Mes yeux se perdent dans les étagères, des livres de tout époque semblent être disposés, du moins certains paraissent plus anciens que d'autres.

_ Ça fait longtemps que vous tenez cette librairie ? questionné-je.
_ Depuis toujours, cette boutique à appartenu à ma mère et sa mère avant elle. (elle jette un coup d'œil à sa boutique, l'air nostalgique). C'est mon héritage.

Anne boit une gorgée de son thé avant de reposer la tasse, un sourire aux lèvres. Cette femme respire la joie de vivre, la sérénité.

_ Parle moi un peu de toi, depuis combien de temps es-tu là ? Je suppose que tu t'es installée il y a peu de temps, il n'y a pas un visage que je ne reconnais pas.
_ Vous avez raison, je suis là depuis seulement quatre mois.
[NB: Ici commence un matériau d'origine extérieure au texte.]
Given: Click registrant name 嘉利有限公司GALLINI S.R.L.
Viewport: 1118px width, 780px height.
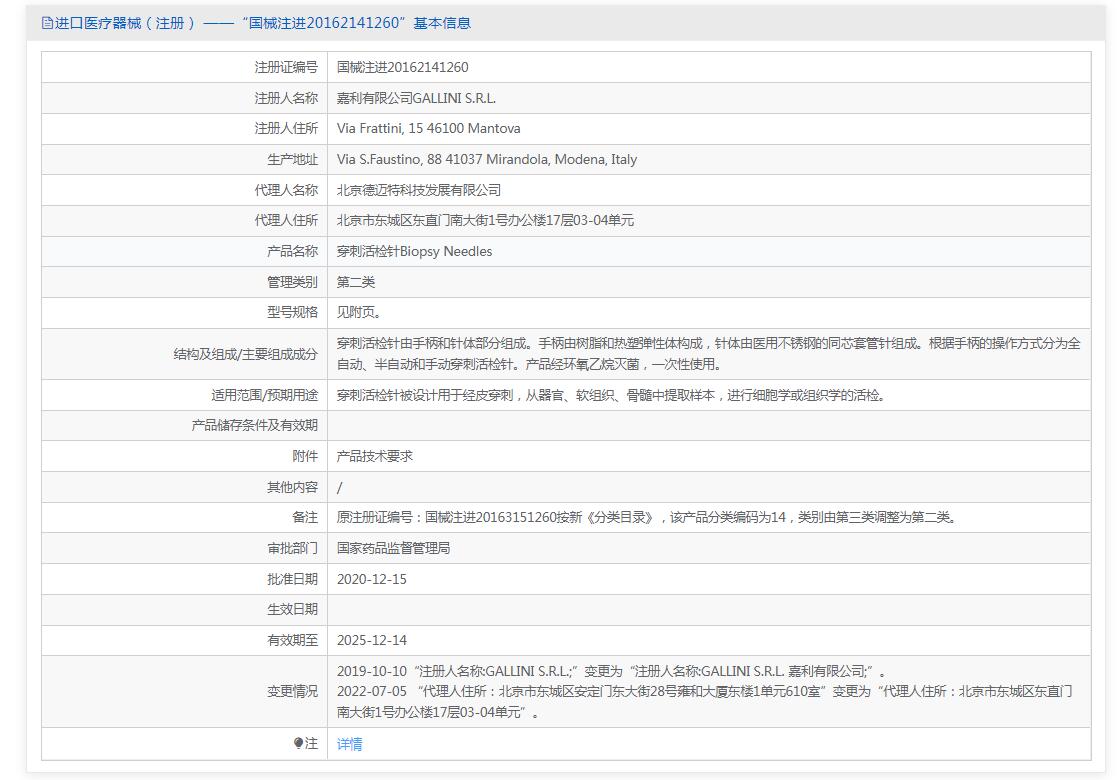Looking at the screenshot, I should tap(416, 98).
J'ai été prise ici à l'université, j'étudie la psychologie.
_ Tu as accent assez prononcé, note Anne.
_ Je suis française.

La première fois que j'ai dit ça a Eden, elle s'est empressée de me demander ce que je faisais ici, que j'aurais mieux fait d'aller dans des grandes villes d'Amérique. Certes j'aurais pu, mais je n'ai clairement pas les moyens d'étudier à New-York.

_ Pourquoi avoir décider d'aller aussi loin pour faire tes études ?
_ Cette partie du monde m'a toujours énormément intéressée, souris-je. Et puis ma mère est originaire d'Amérique.
_ Et lorsque que tu n'es pas à l'université, que fais-tu ? demande curieusement Anne.
_ Je prends des cours de danse moderne, j'espère pouvoir intégrer une école de danse plus tard, mais c'est peut-être trop ambitieux...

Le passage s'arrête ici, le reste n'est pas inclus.